Ihre Berliner Jugend: Jérome wächst in Charlottenburg-Wilmersdorf auf, Kevin-Prince in Berlin-Wedding. „Wenn die Leute dahin kommen, wo wir aufgewachsen sind, werden sie sehen: Entweder du wirst Gangster und Drogendealer – oder eben Fußballspieler”, sagte Kevin-Prince einmal. Und: „Bei uns gab es eben nur das Essen mit chinesischen Billig-Nudeln. Ohne Fußball wäre ich wahrscheinlich kriminell geworden.” Beide spielten in der Jugend bei Hertha BSC, 2007 trennten sich die Wege.

Ihre Karriere: Für Kevin-Prince war die Premier League mit Tottenham Lehrgeld, nach eineinhalb mäßigen Jahren wechselte er im Januar 2009 zu Borussia Dortmund.
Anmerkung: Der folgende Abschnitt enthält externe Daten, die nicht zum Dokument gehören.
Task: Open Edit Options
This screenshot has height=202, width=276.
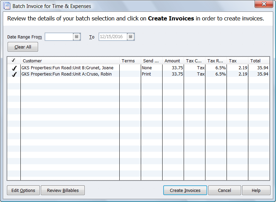Action: coord(23,190)
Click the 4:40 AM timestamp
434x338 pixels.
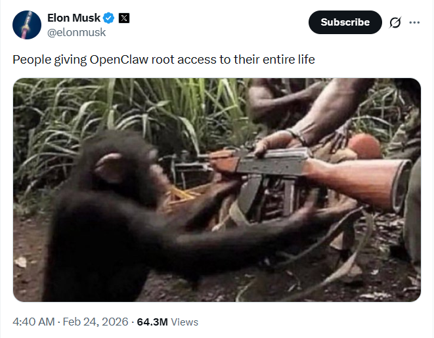tap(33, 322)
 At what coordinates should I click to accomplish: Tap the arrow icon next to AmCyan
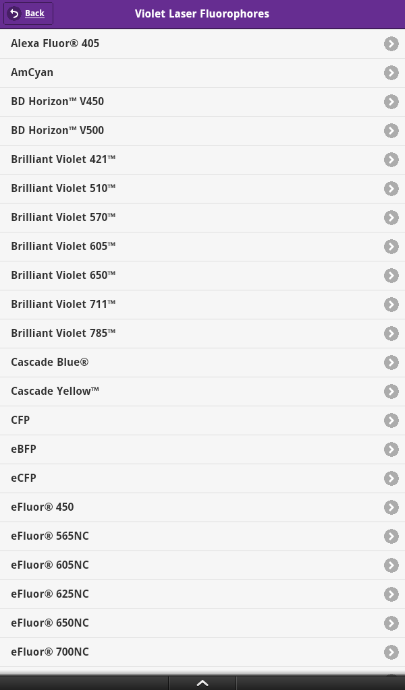click(x=391, y=73)
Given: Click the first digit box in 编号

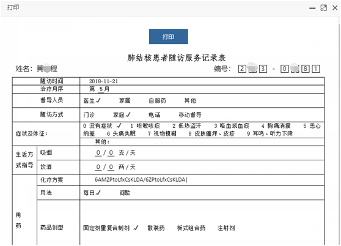Looking at the screenshot, I should click(242, 69).
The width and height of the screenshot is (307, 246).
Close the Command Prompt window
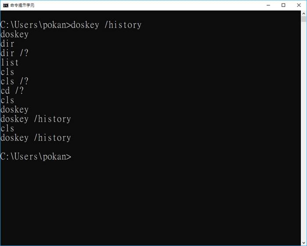coord(299,5)
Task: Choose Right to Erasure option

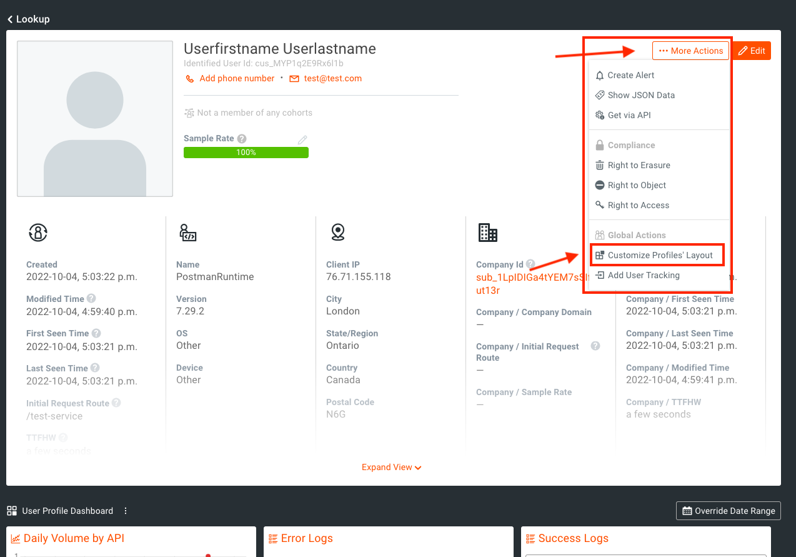Action: [639, 165]
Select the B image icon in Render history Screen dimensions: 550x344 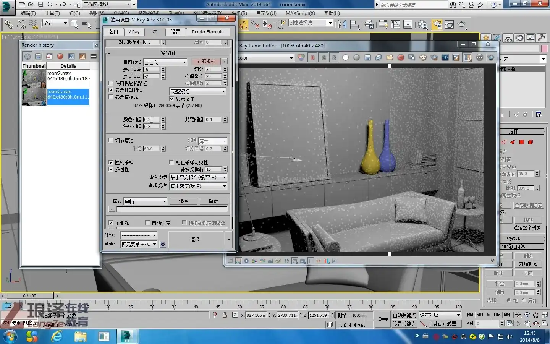83,56
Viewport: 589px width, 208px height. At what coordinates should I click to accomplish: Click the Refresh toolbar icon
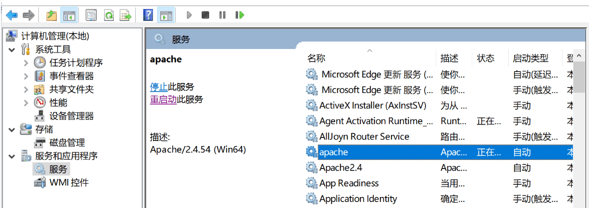pos(108,15)
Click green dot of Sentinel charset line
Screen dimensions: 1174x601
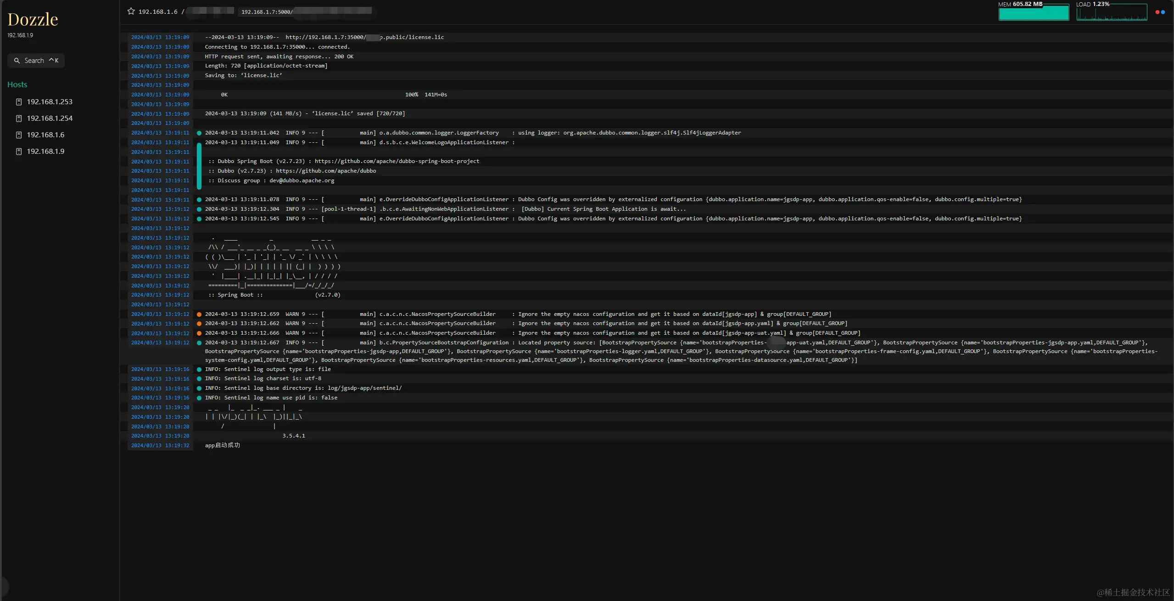point(199,379)
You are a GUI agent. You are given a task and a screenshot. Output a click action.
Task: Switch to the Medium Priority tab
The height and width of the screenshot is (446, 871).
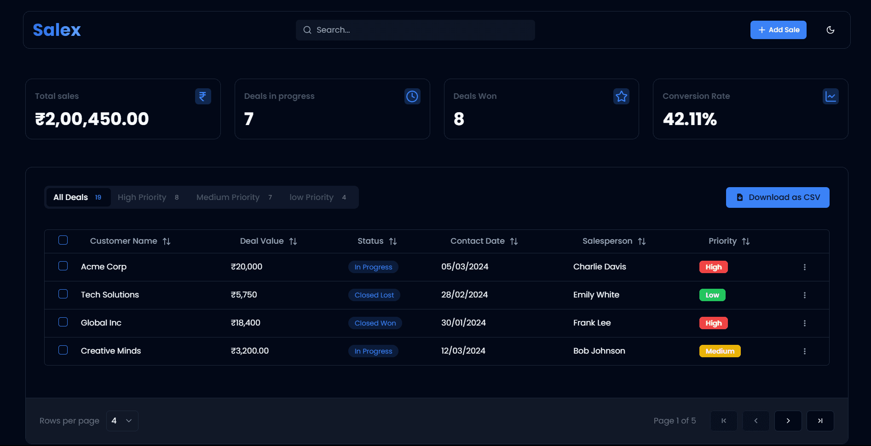pos(228,197)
Weil ihn sich der BVB nicht leisten konnte, ging er zum FC Portsmouth. Ein Jahr später der Wechsel nach Mailand, sein Durchbruch. Kurz vor der WM 2010 debütierte er in Ghanas Nationalelf. Sein Halbbruder spielte von 2007 an drei Jahre beim HSV, dann eine mittelprächtige Saison bei Manchester City, die nun 13,5 Millionen Euro von Bayern erhielten. Im Oktober 2009 debütierte er unter Jogi Löw im DFB-Team – und sah beim 1:0 in Russland die Rote Karte.

Ihre Macken: Jérome hat einen Schuh-Tick, besitzt rund 400 Paar Sneakers. Kevin-Prince galt als durchgeknallt, gab zu, in London Geld für Autos und Nachtklub-Besuche verprasst zu haben. Bei der Meisterfeier des AC Milan tanzte erden Moonwalk von Pop-Legende Michael Jackson.
Warum sie so unterschiedlich sind? Jérome: „Wir sind nicht zusammen aufgewachsen, er hatte es schwerer als ich. Egal, was passiert ist: Er bleibt mein Bruder.”